● Brief
Each line from the start of the records through the line containing "Αποστολή ηλεκτρονικού ταχυδρομείου (51, 1586)" is to be transcribed exactly, and no other line is to be included.

===== Stored data =====

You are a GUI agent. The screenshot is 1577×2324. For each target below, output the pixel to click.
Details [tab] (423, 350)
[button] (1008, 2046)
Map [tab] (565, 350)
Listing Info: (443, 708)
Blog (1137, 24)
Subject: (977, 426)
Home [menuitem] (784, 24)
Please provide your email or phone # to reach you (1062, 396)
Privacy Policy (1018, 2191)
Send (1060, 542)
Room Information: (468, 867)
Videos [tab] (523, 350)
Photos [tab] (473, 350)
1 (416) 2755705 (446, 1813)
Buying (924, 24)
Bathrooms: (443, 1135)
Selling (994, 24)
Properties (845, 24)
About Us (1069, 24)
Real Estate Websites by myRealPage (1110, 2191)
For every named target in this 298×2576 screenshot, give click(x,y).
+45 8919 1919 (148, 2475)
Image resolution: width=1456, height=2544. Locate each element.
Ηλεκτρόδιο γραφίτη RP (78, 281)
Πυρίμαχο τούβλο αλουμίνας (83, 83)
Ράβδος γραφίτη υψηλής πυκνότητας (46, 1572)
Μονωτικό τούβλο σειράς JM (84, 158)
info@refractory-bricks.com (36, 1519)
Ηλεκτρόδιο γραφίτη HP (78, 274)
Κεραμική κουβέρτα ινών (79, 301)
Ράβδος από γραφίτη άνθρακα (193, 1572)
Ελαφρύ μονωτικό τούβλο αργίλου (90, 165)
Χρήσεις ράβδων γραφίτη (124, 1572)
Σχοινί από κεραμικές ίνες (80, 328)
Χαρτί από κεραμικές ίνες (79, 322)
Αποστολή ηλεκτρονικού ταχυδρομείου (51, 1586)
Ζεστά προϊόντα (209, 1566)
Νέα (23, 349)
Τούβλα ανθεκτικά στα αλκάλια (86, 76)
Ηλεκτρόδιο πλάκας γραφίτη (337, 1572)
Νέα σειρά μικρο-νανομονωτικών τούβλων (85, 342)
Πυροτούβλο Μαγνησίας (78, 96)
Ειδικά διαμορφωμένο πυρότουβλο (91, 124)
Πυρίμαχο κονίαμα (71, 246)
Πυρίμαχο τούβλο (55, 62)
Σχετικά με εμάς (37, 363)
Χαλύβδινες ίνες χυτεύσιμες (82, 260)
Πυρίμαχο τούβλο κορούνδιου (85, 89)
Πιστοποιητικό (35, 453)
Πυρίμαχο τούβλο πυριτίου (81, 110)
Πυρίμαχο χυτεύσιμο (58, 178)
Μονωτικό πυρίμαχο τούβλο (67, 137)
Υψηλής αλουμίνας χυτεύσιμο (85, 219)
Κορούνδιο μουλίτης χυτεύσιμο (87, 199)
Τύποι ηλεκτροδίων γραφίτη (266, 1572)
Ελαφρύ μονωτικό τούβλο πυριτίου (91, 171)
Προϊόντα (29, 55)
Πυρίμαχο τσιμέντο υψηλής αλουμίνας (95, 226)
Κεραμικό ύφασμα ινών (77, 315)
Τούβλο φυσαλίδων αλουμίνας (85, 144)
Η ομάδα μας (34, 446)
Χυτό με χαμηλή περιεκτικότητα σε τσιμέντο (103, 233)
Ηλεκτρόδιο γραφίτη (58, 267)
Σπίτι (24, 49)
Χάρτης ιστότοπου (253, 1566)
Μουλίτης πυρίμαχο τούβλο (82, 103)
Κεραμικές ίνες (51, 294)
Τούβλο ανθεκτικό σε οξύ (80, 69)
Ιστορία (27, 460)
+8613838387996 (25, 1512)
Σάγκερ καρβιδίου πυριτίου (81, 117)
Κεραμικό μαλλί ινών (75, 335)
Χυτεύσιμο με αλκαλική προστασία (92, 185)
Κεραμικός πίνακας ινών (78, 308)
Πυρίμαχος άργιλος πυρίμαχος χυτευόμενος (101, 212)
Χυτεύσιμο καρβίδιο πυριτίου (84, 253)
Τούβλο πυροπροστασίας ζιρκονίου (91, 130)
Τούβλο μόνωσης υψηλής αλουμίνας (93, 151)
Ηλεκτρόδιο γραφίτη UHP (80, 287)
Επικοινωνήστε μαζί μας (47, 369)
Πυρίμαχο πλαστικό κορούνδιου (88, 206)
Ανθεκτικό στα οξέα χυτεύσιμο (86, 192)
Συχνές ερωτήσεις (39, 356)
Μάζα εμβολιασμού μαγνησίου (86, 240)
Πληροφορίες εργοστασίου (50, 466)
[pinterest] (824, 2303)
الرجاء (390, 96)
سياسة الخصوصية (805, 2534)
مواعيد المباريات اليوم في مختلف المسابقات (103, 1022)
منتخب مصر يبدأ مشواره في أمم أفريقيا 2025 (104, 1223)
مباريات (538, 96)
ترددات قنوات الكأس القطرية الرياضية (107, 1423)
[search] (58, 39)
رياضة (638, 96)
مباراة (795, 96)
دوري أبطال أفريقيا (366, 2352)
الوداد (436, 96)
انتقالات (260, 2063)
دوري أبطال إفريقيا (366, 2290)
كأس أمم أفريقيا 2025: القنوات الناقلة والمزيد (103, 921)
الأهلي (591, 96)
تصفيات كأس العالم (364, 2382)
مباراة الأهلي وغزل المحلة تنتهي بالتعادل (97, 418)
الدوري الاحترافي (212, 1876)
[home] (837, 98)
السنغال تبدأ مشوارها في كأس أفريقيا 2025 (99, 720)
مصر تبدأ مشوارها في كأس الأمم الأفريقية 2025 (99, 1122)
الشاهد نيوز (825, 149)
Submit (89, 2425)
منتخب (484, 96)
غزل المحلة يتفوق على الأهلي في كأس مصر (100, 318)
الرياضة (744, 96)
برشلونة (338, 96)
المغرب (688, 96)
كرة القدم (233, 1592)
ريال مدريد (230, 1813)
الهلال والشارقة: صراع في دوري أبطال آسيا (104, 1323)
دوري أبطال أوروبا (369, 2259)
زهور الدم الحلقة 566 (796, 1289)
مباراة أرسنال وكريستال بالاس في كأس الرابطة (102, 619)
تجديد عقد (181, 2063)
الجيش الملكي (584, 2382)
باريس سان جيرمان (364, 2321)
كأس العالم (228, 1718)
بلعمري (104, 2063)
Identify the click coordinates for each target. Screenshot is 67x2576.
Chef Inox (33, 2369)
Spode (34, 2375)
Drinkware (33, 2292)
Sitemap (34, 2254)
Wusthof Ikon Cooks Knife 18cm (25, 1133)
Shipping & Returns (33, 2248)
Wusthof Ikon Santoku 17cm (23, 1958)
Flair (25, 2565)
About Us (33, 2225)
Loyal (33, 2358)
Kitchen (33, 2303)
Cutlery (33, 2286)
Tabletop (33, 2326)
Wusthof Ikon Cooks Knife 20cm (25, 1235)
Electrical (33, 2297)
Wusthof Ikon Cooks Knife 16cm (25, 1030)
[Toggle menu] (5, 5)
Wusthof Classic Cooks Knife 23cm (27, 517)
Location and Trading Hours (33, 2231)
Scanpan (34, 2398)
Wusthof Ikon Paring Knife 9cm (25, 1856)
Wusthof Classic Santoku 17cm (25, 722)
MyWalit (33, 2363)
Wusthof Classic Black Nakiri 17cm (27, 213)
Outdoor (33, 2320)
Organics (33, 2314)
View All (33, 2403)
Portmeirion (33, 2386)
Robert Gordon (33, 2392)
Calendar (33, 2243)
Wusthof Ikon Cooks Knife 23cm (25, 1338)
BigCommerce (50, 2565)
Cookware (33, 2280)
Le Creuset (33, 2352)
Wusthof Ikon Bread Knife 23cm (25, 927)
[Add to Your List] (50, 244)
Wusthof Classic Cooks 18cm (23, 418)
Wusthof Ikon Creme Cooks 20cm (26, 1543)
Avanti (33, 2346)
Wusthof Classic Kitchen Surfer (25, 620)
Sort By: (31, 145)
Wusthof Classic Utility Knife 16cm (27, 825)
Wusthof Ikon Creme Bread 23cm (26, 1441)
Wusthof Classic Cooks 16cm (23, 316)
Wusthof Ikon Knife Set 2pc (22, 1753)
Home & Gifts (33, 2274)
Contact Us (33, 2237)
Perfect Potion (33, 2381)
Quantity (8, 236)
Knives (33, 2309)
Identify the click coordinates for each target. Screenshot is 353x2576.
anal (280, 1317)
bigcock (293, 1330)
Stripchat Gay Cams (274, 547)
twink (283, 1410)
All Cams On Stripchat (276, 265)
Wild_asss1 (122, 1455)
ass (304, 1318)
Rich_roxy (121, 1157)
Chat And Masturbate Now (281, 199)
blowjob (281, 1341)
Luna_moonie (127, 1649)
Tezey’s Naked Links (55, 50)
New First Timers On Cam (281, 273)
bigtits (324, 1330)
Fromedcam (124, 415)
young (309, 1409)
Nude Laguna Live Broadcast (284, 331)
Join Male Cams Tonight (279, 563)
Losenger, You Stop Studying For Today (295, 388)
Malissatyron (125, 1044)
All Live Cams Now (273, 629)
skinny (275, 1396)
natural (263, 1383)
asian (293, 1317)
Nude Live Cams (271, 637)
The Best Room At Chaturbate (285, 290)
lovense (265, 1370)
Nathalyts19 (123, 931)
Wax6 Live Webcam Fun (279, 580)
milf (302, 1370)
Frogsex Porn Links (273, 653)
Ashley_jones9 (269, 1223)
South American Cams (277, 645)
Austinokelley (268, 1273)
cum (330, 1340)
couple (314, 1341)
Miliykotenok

=====

● Solution
You are a GUI agent. The screenshot is 1577×2324. For each target below, output the pixel to click.
Details [tab] (423, 350)
[button] (1008, 2046)
Map [tab] (565, 350)
Listing Info: (443, 708)
Blog (1137, 24)
Subject: (977, 426)
Home [menuitem] (784, 24)
Please provide your email or phone # to reach you (1062, 396)
Privacy Policy (1018, 2191)
Send (1060, 542)
Room Information: (468, 867)
Videos [tab] (523, 350)
Photos [tab] (473, 350)
1 (416) 2755705 (446, 1813)
Buying (924, 24)
Bathrooms: (443, 1135)
Selling (994, 24)
Properties (845, 24)
About Us (1069, 24)
Real Estate Websites by myRealPage (1110, 2191)
For every named target in this 298×2576 screenshot, give click(x,y).
+45 8919 1919 (148, 2475)
Image resolution: width=1456, height=2544. Locate each element.
Ηλεκτρόδιο γραφίτη RP (78, 281)
Πυρίμαχο τούβλο αλουμίνας (83, 83)
Ράβδος γραφίτη υψηλής πυκνότητας (46, 1572)
Μονωτικό τούβλο σειράς JM (84, 158)
info@refractory-bricks.com (36, 1519)
Ηλεκτρόδιο γραφίτη HP (78, 274)
Κεραμική κουβέρτα ινών (79, 301)
Ράβδος από γραφίτη άνθρακα (193, 1572)
Ελαφρύ μονωτικό τούβλο αργίλου (90, 165)
Χρήσεις ράβδων γραφίτη (124, 1572)
Σχοινί από κεραμικές ίνες (80, 328)
Χαρτί από κεραμικές ίνες (79, 322)
Αποστολή ηλεκτρονικού ταχυδρομείου (51, 1586)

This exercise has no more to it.